*Excerpt to read*
· · ·
The clarinet playing went surprisingly well, though I really need to put in more practice for my lip muscles to not start to weaken.  I worry about what they’ll do at the church when I leave here and hope that someone else who can play an instrument will happen along in the next year or so.  I really am played out, I look forward to giving it up and being able just to play for pleasure again.

I forgot to put the chickens in again last night – or rather, I forgot to shut up the run.  I was surprised when I went to feed them, to find just one in a nest box.  She’s been sitting for several days, though she hasn’t any eggs underneath her and there was just one yesterday.  Anyway, once I started putting their food out, they all came running and they all returned.  i counted them all back and then shut the door.

I’d never realised that Russell received a fair chunk of his income in December, so I’ve got a number of cheques to pay in, which is jolly good.  I’ve sold the tractor, can’t remember if I said, so am pleased about that too.  I’m making gradual progress, though only by switching off thoughts I don’t want to have.  It was four months ago yesterday that Russell died, it feels forever.  I feel as if I’m in a bubble, I can function quite well but I’m shielded from the past and the future, there’s just now.  Starting to push beyond the bubble risks too much, I’m safer right here where I don’t feel too acutely, most of the time.  I know it won’t last but there is no point in emerging before I have to.  To change the analogy, I don’t want the scab to fall off before I’ve started to heal underneath, if possible.

I’ve eaten too much today.  I’m going to make peppermint tea and go to bed.  Goodnight, darlings.

Z’s thoughts are elsewhere

My Dutch friend Irene, whom I visited in Maastricht in September, is dying tonight by her own choice.  That is, she has terminal lung cancer and she decided that this is the day to up her medication to a level her body cannot survive.  Her family is with her and her daughter has been good enough to share this with Irene’s friends on Facebook.
· · ·
*Tasks to perform*
A. Rewrite the paragraph of the blog excerpt that begins "I forgot to put the chickens in again last night" as a shorter version, keeping its main facts.
B. Write what comes next in the blog excerpt, picking up after the sentence about Irene's daughter sharing the news with her friends on Facebook.
None of the items below are needed.

Stored items
· · ·
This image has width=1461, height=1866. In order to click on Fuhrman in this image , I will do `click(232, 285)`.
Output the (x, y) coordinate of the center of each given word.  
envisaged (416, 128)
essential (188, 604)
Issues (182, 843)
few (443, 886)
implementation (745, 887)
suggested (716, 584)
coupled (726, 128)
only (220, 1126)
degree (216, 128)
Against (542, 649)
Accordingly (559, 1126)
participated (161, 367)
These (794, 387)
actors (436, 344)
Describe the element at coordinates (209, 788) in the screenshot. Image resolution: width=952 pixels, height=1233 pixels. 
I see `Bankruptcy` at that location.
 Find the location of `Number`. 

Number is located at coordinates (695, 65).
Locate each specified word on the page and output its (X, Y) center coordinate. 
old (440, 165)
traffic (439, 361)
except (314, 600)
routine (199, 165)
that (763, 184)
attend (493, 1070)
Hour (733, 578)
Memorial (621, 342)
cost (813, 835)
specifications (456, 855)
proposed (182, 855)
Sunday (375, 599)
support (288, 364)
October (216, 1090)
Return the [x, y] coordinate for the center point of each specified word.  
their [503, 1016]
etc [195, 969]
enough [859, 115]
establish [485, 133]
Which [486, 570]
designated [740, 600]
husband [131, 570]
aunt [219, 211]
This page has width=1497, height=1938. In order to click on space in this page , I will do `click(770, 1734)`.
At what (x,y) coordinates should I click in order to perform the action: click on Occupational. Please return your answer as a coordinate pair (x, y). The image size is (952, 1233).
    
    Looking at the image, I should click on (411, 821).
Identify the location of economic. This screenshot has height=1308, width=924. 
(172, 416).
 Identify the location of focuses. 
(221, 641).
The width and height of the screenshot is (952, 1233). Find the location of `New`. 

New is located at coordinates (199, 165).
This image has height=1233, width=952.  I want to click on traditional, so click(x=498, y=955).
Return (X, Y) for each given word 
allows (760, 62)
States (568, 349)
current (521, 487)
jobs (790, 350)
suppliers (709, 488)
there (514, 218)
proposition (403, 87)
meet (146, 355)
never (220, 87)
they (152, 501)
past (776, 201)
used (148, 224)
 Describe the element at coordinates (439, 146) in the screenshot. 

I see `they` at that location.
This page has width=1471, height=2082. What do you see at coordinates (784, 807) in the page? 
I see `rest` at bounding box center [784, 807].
· · ·
*Answers per task*
A. I forgot to shut up the chickens' run last night. When I went to feed them, only one was in a nest box. She has been sitting for several days even though she has no eggs under her. As soon as I put their food out, the rest came running back. I counted them all and shut the door.

B.
I’m rather dismayed to realise that I’m playing for church services four times in a week.  The clarinet tomorrow, the organ on Wednesday, I’m not sure which on Thursday, the clarinet on Sunday.  The clarinet is much easier to play well, as long as it’s in good order and the player has breath and good lip muscles.  Sadly, my lip muscles are right out of condition.  I practised this evening and I was finding it hard after playing all four hymns/carols once – that is, one verse of each – never mind the four or so that I’ll need.  I slept very poorly last night so I don’t really have the oomph to play more tonight.

When one is awake in the early hours, there is a certain Facebook cameraderie and a couple of my young friends encouraged me to get up and eat, so I made scrambled eggs on toast and coffee and brought them back to bed at 3 am.  It didn’t do much for the sleeping though and I only slept for about another hour.  It’ll be better tonight.

I need to make a note of what I still have to do, such as ice the cake.  Not that I like icing much, I could put nuts on instead.  Anyway, it has to be done.  I’ve got a few presents left to buy, not much.  I never wrap anything until I’ve bought everything, it makes life simpler and I think it’s far more fun to do it all at the last.